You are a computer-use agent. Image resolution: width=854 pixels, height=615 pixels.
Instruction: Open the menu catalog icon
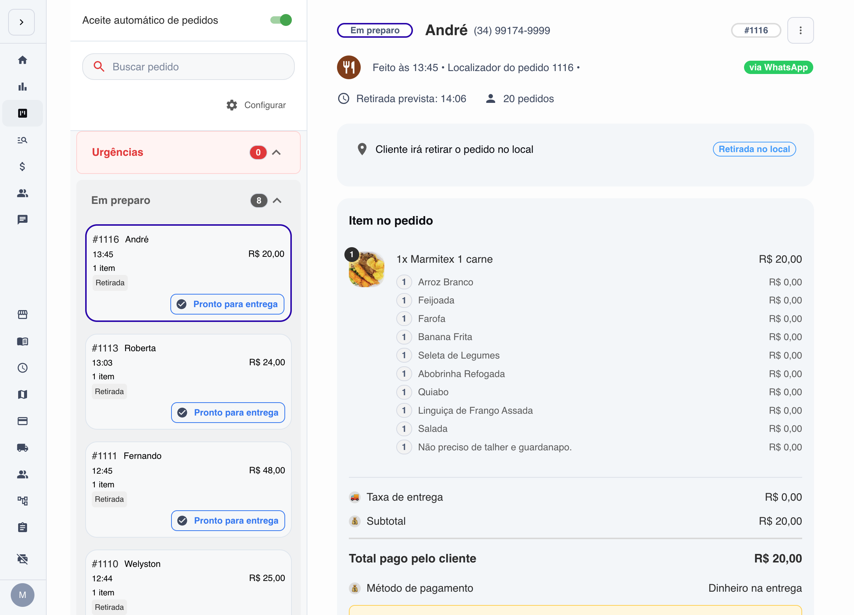[22, 341]
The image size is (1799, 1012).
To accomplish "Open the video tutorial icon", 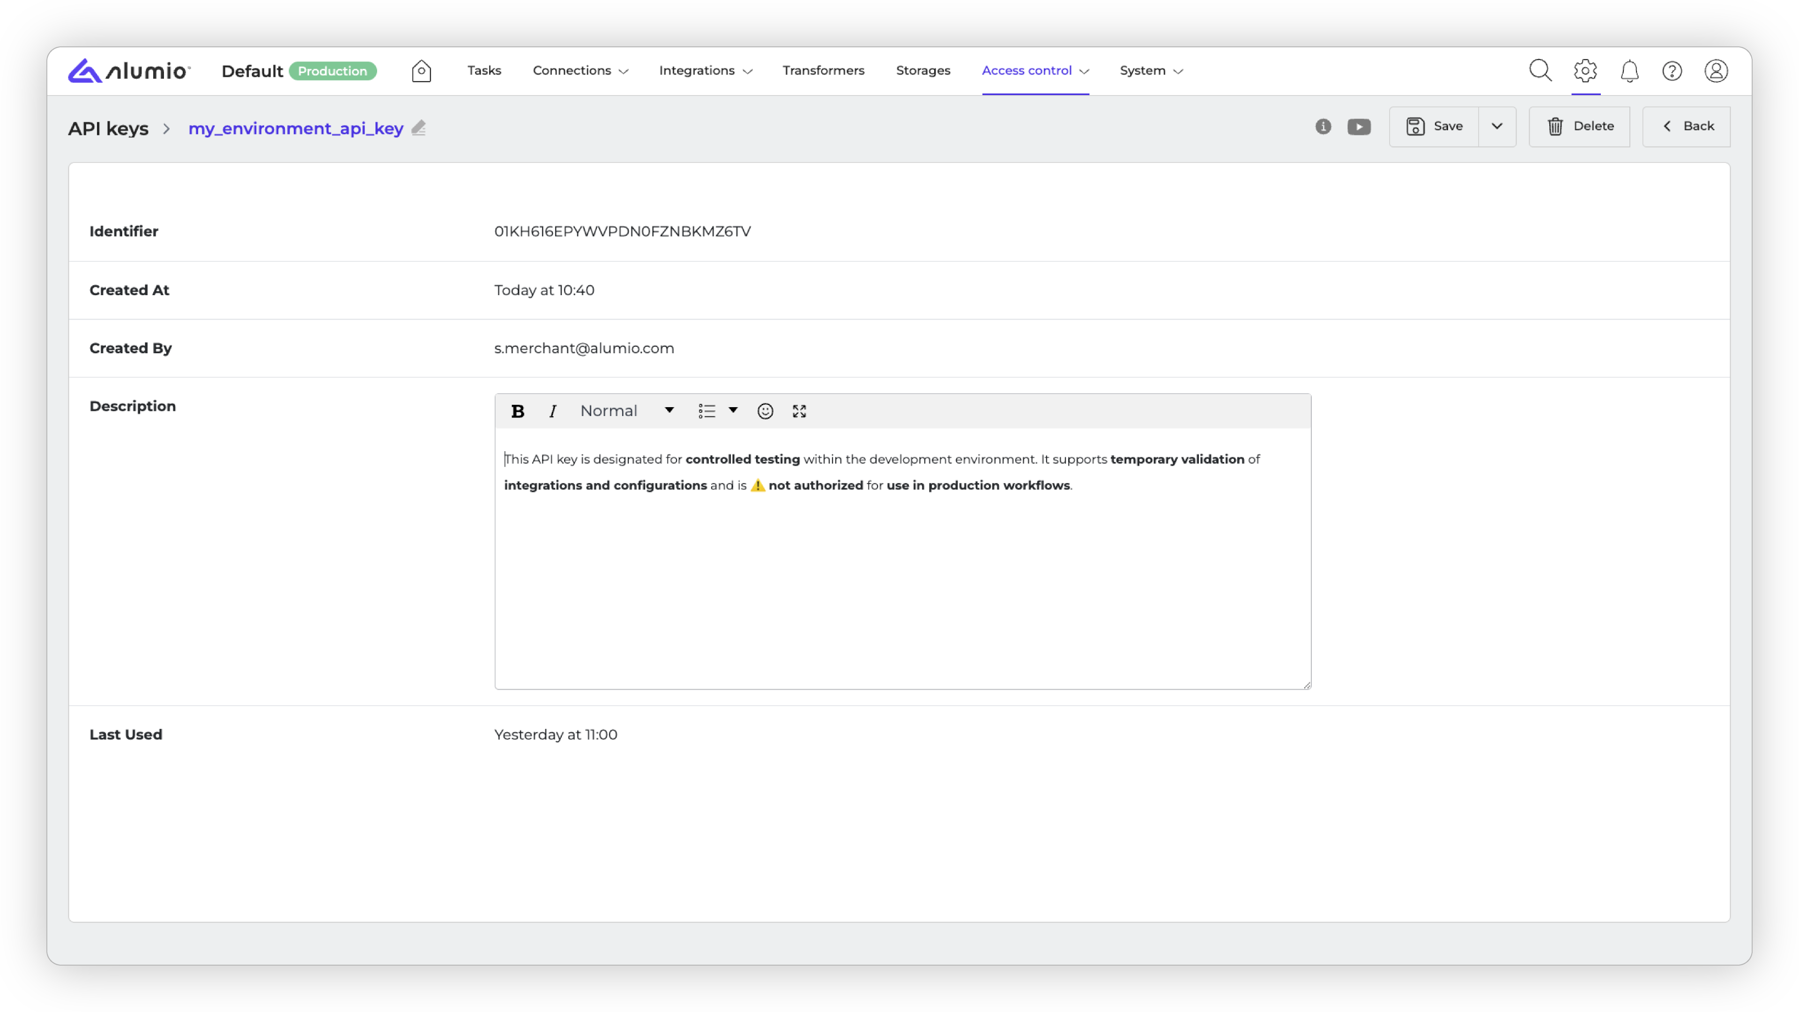I will pos(1358,127).
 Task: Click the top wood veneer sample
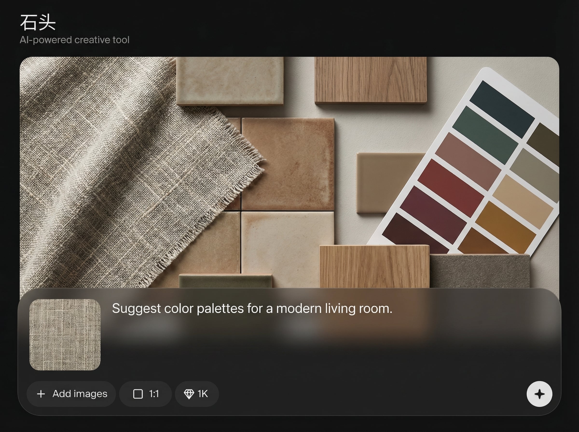tap(371, 79)
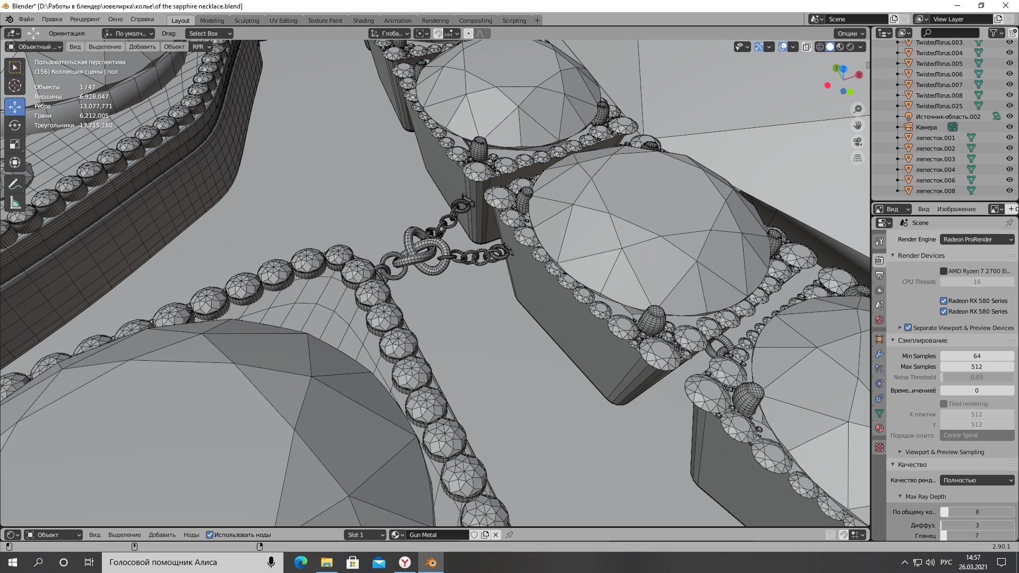Toggle camera view icon in viewport
The width and height of the screenshot is (1019, 573).
(x=858, y=142)
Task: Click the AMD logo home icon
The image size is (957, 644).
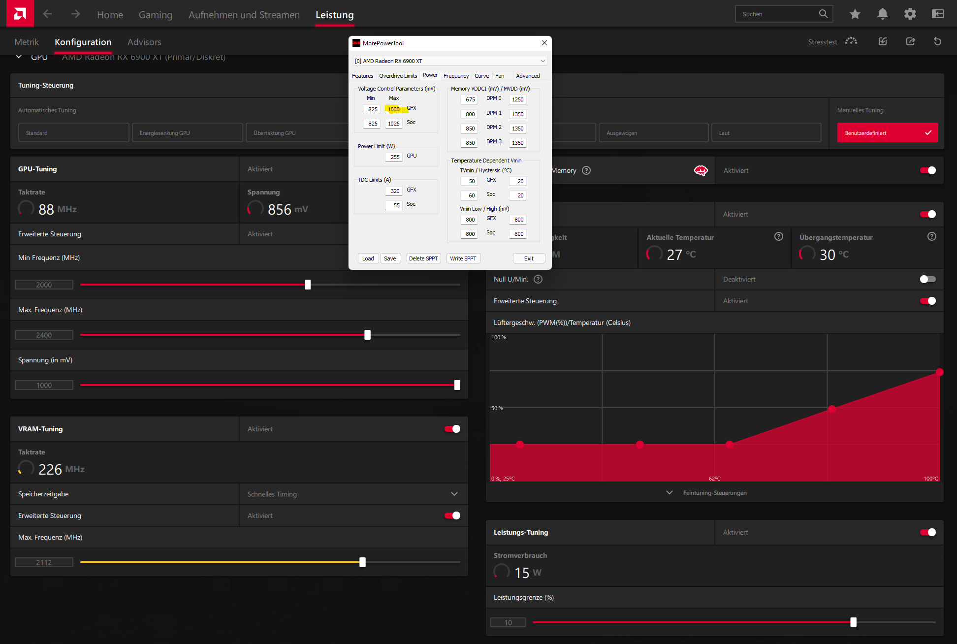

What needs to be done ->
Each line of the data that holds "size" should be copied.

Solved problem ->
The image size is (1799, 1012).
The image size is (957, 644).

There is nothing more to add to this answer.